Truncated icosidodecahedron

Truncated icosidodecahedron
(Click here for rotating model)
Type	Archimedean solid Uniform polyhedron
Elements	F = 62, E = 180, V = 120 (χ = 2)
Faces by sides	30{4}+20{6}+12{10}
Conway notation	bD or taD
Schläfli symbols	tr{5,3} or ${\displaystyle t{\begin{Bmatrix}5\\3\end{Bmatrix}}}$
	t0,1,2{5,3}
Wythoff symbol	2 3 5 |
Coxeter diagram
Symmetry group	Ih, H3, [5,3], (*532), order 120
Rotation group	I, [5,3]+, (532), order 60
Dihedral angle	6-10: 142.62° 4-10: 148.28° 4-6: 159.095°
References	U28, C31, W16
Properties	Semiregular convex zonohedron
Colored faces	4.6.10 (Vertex figure)
Disdyakis triacontahedron (dual polyhedron)	Net

In geometry, a truncated icosidodecahedron, rhombitruncated icosidodecahedron,^[1] great rhombicosidodecahedron,^[2][3] omnitruncated dodecahedron or omnitruncated icosahedron^[4] is an Archimedean solid, one of thirteen convex, isogonal, non-prismatic solids constructed by two or more types of regular polygon faces.
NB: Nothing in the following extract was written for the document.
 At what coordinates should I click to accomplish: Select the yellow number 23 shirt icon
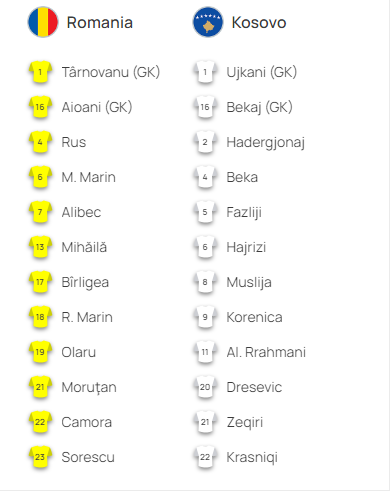click(x=40, y=457)
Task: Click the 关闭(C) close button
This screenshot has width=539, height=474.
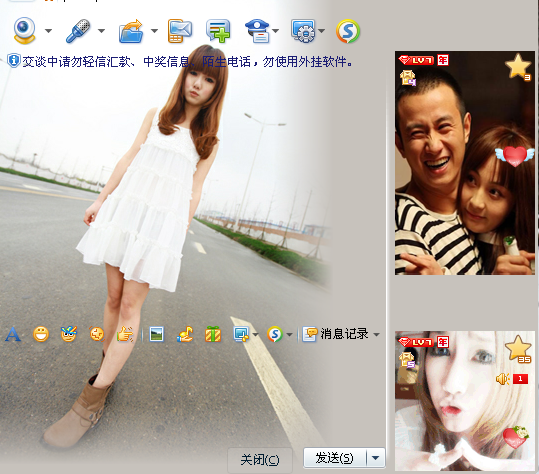Action: (260, 460)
It has 62 faces: 30 squares, 20 regular hexagons, and 12 regular decagons. It has the most edges and vertices of all Platonic and Archimedean solids, though the snub dodecahedron has more faces. Of all vertex-transitive polyhedra, it occupies the largest percentage (89.80%) of the volume of a sphere in which it is inscribed, very narrowly beating the snub dodecahedron (89.63%) and small rhombicosidodecahedron (89.23%), and less narrowly beating the truncated icosahedron (86.74%); it also has by far the greatest volume (206.8 cubic units) when its edge length equals 1. Of all vertex-transitive polyhedra that are not prisms or antiprisms, it has the largest sum of angles (90 + 120 + 144 = 354 degrees) at each vertex; only a prism or antiprism with more than 60 sides would have a larger sum. Since each of its faces has point symmetry (equivalently, 180° rotational symmetry), the truncated icosidodecahedron is a 15-zonohedron.